En su nuevo auto, el instructor señala que la sentencia del TJUE conocida el pasado mes de julio impide mantener la segunda de las razones invocadas para excluir la aplicación de la amnistía, al haber descartado que la secesión de una parte del territorio nacional pueda afectar, por sí misma, a los intereses financieros de la Unión Europea.
No obstante, considera que la resolución del tribunal europeo no altera el fundamento autónomo que sustenta la primera de las razones alegadas para excluir la aplicación de la amnistía: el propósito de obtener un beneficio personal de carácter patrimonial.
El auto destaca que la desestimación de la nueva solicitud de amnistía no se basa en que la interpretación del TJUE carezca de relevancia, sino en que sus efectos no alcanzan al otro motivo que sustentaba la decisión de denegar el beneficio.
Asimismo, Llarena subraya que las sentencias dictadas hasta la fecha por el Tribunal Constitucional sobre la constitucionalidad de la Ley de Amnistía no han resuelto la cuestión de su aplicación individual en este caso.
Según el auto, esas resoluciones no han dejado sin efecto la interpretación sobre la existencia de un beneficio personal realizada en esta causa, aunque tampoco suponen una validación específica de esa interpretación. El magistrado añade que no cabe anticipar el resultado de los recursos de amparo que permanecen pendientes.
El Supremo mantiene la orden nacional de detención
Llarena también rechaza levantar la orden nacional de detención contra Puigdemont y Comín. El auto explica que la petición de alzamiento se planteaba como consecuencia de un eventual archivo de la causa, de la existencia de una doble persecución o de la aplicación de la amnistía. Al no prosperar ninguna de estas solicitudes, el juez concluye que tampoco procede dejar sin efecto la medida por esos motivos.

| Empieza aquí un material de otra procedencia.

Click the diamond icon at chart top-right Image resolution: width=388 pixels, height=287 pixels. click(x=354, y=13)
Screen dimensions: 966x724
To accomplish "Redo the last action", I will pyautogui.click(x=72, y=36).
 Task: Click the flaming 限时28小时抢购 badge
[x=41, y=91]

El magistrado precisa, no obstante, que su decisión no supone declarar irrevisables las medidas cautelares ni considerar que la falta de aplicación de la amnistía constituya, por sí sola, una justificación suficiente para cualquier restricción cautelar. El auto se limita a rechazar el levantamiento de la orden por las razones planteadas en esta ocasión y deja abierta la posibilidad de examinarla si concurren otras circunstancias concretas.

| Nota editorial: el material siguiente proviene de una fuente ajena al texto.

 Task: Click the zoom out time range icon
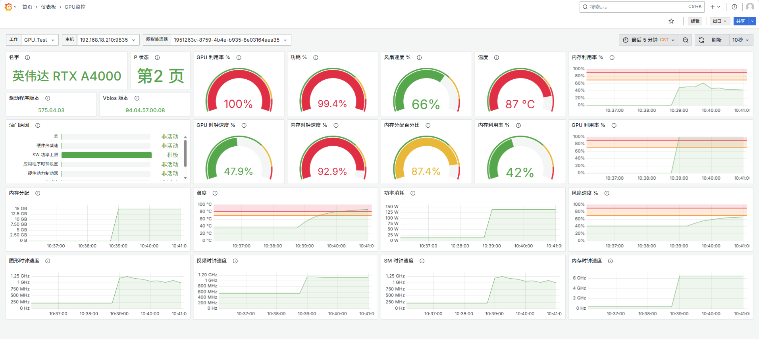686,40
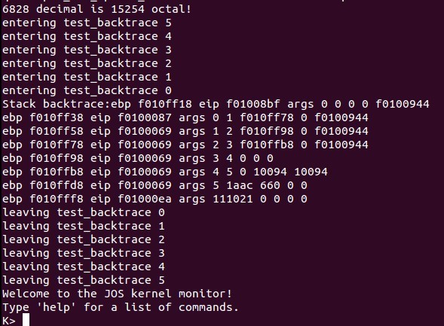Click the 'leaving test_backtrace 3' line

[84, 253]
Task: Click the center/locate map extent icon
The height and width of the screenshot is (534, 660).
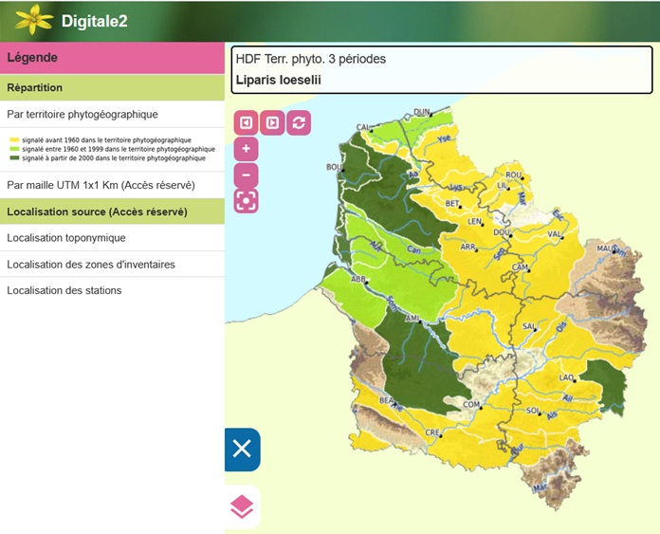Action: (x=246, y=200)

Rechaza también la inhibición y el argumento del 'non bis in idem'
El juez instructor rechaza además las peticiones para inhibirse en favor del Tribunal Superior de Justicia de Cataluña o de los juzgados de Barcelona. También desestima la solicitud de archivo de la causa basada en una supuesta vulneración del principio 'non bis in idem', que impide someter a una persona a una doble persecución punitiva por los mismos hechos. La defensa alegaba en este caso la existencia de un procedimiento contable ante el Tribunal de Cuentas.
De este modo, el Supremo mantiene la vigencia de la orden nacional de detención y vuelve a rechazar la aplicación de la Ley de Amnistía a la malversación atribuida a Puigdemont y Comín, al considerar que el pronunciamiento del TJUE no afecta al motivo autónomo que, a juicio del instructor, impide aplicarles el beneficio.